The fastest path is Docker Compose. Clone the repo, set your API key, and start:

git clone https://github.com/CognicellAI/Cognition.git
cd Cognition

# Create your env file — this is where secrets live, never config.yaml
cp .env.example .env

Edit .env — add your API key for whichever provider you want to start with:

# .env
COGNITION_OPENAI_COMPATIBLE_API_KEY=sk-or-v1-...   # OpenRouter
# or
OPENAI_API_KEY=sk-...                               # OpenAI
# or
ANTHROPIC_API_KEY=sk-ant-...                        # Anthropic

Then configure the provider in .cognition/config.yaml (create the file if it doesn't exist):

# .cognition/config.yaml
llm:
  - id: openrouter
    provider: openai_compatible
    model: google/gemini-2.5-flash-preview
    base_url: https://openrouter.ai/api/v1
    api_key_env: COGNITION_OPENAI_COMPATIBLE_API_KEY

Start the server:

docker compose up -d cognition

Verify it's up:

curl -s http://localhost:8000/health
# {"status": "healthy", "version": "0.10.0", ...}

Don't want Docker? Install with uv sync --extra openai and run uv run uvicorn server.app.main:app --reload --port 8000. See Deployment for production options (PostgreSQL, Kubernetes, multi-instance).


2. Connect your first LLM provider

The llm: section in .cognition/config.yaml seeds the ConfigRegistry on first startup. You can also manage providers live via the API — changes take effect immediately, no restart required.
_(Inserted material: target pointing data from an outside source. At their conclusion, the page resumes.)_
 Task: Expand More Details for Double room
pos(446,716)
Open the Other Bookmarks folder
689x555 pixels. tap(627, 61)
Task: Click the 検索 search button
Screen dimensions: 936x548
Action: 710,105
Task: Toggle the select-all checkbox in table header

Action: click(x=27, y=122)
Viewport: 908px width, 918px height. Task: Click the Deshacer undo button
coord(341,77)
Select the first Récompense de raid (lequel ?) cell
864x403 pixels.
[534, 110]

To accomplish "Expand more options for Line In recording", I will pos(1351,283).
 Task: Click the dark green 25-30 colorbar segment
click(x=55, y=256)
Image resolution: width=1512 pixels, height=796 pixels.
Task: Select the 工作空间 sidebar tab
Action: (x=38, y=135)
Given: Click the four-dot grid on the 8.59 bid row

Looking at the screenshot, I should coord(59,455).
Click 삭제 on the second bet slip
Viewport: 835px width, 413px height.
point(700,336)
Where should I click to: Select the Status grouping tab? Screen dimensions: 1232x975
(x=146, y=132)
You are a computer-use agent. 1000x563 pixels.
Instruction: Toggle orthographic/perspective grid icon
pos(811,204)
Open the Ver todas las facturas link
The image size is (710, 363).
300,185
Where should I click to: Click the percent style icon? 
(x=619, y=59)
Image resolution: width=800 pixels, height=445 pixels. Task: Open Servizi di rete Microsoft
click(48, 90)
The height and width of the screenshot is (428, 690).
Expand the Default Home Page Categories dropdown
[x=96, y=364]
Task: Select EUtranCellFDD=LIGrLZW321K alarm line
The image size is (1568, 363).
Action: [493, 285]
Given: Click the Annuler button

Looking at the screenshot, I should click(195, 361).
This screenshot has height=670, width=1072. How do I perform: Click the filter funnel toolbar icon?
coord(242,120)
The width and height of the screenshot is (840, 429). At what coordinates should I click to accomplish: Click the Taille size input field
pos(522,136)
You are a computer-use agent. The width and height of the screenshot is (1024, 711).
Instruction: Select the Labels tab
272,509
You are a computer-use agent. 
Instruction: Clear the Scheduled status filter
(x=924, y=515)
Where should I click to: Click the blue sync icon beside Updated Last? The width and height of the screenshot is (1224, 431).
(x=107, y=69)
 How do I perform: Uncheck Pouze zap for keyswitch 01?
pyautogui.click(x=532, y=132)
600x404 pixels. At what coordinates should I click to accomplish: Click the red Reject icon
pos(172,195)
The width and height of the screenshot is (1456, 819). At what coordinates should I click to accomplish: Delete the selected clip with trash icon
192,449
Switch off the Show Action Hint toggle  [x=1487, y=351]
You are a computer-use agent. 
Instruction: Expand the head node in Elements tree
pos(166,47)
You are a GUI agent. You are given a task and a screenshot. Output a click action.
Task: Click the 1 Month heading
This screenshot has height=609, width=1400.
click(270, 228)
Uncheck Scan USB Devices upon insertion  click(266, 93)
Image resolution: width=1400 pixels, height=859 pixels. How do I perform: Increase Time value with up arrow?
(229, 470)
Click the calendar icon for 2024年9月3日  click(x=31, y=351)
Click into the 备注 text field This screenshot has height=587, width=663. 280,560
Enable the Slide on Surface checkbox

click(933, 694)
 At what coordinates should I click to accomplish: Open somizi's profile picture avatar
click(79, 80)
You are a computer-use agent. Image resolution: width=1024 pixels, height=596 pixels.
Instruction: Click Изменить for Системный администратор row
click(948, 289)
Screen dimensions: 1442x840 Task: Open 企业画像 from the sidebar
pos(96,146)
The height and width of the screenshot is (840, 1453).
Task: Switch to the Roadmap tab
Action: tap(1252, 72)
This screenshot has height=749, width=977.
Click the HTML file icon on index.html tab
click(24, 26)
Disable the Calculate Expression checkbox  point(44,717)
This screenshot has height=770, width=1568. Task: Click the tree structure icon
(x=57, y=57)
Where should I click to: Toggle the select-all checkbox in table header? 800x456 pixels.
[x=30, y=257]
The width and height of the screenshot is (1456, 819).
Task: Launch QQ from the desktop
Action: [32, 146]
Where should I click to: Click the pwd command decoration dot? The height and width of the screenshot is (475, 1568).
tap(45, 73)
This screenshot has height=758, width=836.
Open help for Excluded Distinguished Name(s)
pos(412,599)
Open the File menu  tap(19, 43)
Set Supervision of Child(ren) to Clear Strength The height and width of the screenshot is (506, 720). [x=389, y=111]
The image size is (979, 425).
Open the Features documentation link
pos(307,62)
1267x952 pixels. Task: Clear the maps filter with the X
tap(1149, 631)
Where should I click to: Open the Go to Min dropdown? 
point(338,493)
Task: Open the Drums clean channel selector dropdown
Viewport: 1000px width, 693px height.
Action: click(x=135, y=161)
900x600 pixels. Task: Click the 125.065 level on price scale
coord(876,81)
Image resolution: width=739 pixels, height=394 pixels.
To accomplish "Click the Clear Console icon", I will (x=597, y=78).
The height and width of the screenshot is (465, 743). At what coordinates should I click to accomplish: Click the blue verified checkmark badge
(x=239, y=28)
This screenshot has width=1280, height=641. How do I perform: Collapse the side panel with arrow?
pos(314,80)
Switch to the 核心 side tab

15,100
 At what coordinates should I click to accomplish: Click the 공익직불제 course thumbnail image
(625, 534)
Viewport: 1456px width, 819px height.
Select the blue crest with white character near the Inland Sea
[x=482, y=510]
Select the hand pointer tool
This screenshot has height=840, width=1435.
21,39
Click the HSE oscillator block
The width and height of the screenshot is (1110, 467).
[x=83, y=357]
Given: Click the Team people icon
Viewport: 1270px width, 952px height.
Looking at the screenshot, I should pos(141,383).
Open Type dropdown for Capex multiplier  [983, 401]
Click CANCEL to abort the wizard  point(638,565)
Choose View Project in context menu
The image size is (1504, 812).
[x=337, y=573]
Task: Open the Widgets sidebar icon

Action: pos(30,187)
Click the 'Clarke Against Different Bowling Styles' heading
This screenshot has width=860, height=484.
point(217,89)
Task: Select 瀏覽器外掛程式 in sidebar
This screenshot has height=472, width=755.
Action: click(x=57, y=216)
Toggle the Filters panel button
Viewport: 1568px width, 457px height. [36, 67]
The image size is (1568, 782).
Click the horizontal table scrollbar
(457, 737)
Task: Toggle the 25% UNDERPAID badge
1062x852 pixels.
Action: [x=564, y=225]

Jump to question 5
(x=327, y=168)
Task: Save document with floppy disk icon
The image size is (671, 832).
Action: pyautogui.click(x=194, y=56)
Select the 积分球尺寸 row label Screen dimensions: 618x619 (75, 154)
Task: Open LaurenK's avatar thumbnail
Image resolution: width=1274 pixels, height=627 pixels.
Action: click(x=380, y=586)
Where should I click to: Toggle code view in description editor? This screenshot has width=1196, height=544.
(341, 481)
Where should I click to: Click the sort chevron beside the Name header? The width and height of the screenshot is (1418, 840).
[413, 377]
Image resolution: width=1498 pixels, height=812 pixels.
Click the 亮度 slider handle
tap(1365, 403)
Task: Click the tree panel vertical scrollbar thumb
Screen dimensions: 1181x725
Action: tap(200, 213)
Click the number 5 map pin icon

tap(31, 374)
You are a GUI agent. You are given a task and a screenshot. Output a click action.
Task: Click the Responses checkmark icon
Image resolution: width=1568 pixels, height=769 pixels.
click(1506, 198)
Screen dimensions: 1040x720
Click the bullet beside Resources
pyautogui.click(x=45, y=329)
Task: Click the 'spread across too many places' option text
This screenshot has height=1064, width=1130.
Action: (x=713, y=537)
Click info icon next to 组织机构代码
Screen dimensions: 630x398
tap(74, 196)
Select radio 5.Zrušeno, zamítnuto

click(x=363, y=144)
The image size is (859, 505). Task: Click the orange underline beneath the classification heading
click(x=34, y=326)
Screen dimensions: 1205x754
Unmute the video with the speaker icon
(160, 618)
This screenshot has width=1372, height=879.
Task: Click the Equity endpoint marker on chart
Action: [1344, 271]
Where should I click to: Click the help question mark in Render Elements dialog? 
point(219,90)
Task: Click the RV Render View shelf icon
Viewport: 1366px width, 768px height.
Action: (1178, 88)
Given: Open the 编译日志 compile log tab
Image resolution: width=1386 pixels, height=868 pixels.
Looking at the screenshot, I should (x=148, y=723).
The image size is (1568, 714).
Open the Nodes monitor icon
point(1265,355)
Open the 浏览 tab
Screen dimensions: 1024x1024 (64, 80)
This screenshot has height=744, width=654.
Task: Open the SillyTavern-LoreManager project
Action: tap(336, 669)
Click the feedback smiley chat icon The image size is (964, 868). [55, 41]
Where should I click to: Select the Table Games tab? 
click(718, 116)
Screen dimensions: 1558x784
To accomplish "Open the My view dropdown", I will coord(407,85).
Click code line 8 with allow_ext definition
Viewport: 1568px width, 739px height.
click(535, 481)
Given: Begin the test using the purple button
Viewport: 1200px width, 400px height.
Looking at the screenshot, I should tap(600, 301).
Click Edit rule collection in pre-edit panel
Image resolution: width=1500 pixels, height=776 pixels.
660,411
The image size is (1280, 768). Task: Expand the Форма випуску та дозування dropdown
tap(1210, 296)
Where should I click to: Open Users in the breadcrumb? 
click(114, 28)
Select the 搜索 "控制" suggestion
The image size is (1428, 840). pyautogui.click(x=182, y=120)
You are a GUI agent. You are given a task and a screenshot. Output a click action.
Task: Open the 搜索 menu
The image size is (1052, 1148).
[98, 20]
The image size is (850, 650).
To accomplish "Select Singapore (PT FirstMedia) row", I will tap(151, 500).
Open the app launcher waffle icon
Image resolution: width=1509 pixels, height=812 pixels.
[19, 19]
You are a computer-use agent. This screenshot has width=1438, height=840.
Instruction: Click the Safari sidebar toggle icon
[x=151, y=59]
Cognition resolves provider configuration into a concrete LangChain model before the run starts, then hands that model to Deep Agents. The safest way to refer to a configured provider later is by provider_id.

Supported providers

Provider provider value Key env var Notes
OpenAI openai OPENAI_API_KEY
Anthropic anthropic ANTHROPIC_API_KEY
AWS Bedrock bedrock ambient AWS credentials Instance role, ECS task role, IRSA — no static keys needed
OpenAI-compatible openai_compatible COGNITION_OPENAI_COMPATIBLE_API_KEY OpenRouter, vLLM, Ollama, LM Studio, any OpenAI-spec endpoint
Google Vertex AI google_vertexai application default credentials
Google AI Studio google_genai GOOGLE_API_KEY

Switching providers at runtime

You do not need to restart Cognition to change providers. Use the API:

# Add a new provider
curl -X POST http://localhost:8000/models/providers \
  -H "Content-Type: application/json" \
  -d '{
    "id": "claude",
    "provider": "anthropic",
    "model": "claude-sonnet-4-6",
    "api_key_env": "ANTHROPIC_API_KEY",
    "enabled": true,
    "priority": 1
  }'

# Test it before using it
curl -X POST http://localhost:8000/models/providers/claude/test
# {"success": true, "provider": "anthropic", "model": "claude-sonnet-4-6", ...}

# List all configured providers
curl http://localhost:8000/models/providers

The priority field controls which provider is used when a session doesn't specify one — lower number means higher priority.

When you later update a session, prefer:

{
  "config": {
    "provider_id": "claude"
  }
}

Instead of relying on model alone.

If you send only config.model, Cognition accepts it only when exactly one enabled provider type matches that model. Ambiguous or unknown model-only selection returns 422.


3. Send a message from your application

Cognition uses a session model: create a session once, send messages into it, and the agent maintains conversational context. Sessions map naturally to a user conversation or task.

Create a session

import httpx

COGNITION_URL = "http://localhost:8000"

async def create_session(title: str) -> str:
    async with httpx.AsyncClient() as client:
        resp = await client.post(
            f"{COGNITION_URL}/sessions",
            json={"title": title},
        )
        resp.raise_for_status()
        return resp.json()["id"]
const COGNITION_URL = "http://localhost:8000";

async function createSession(title: string): Promise<string> {
  const resp = await fetch(`${COGNITION_URL}/sessions`, {
    method: "POST",
    headers: { "Content-Type": "application/json" },
    body: JSON.stringify({ title }),
  });
  const data = await resp.json();
  return data.id;
}

Send a message and stream the response

Messages stream back as Server-Sent Events. Every chunk has an event: type and a JSON data: payload.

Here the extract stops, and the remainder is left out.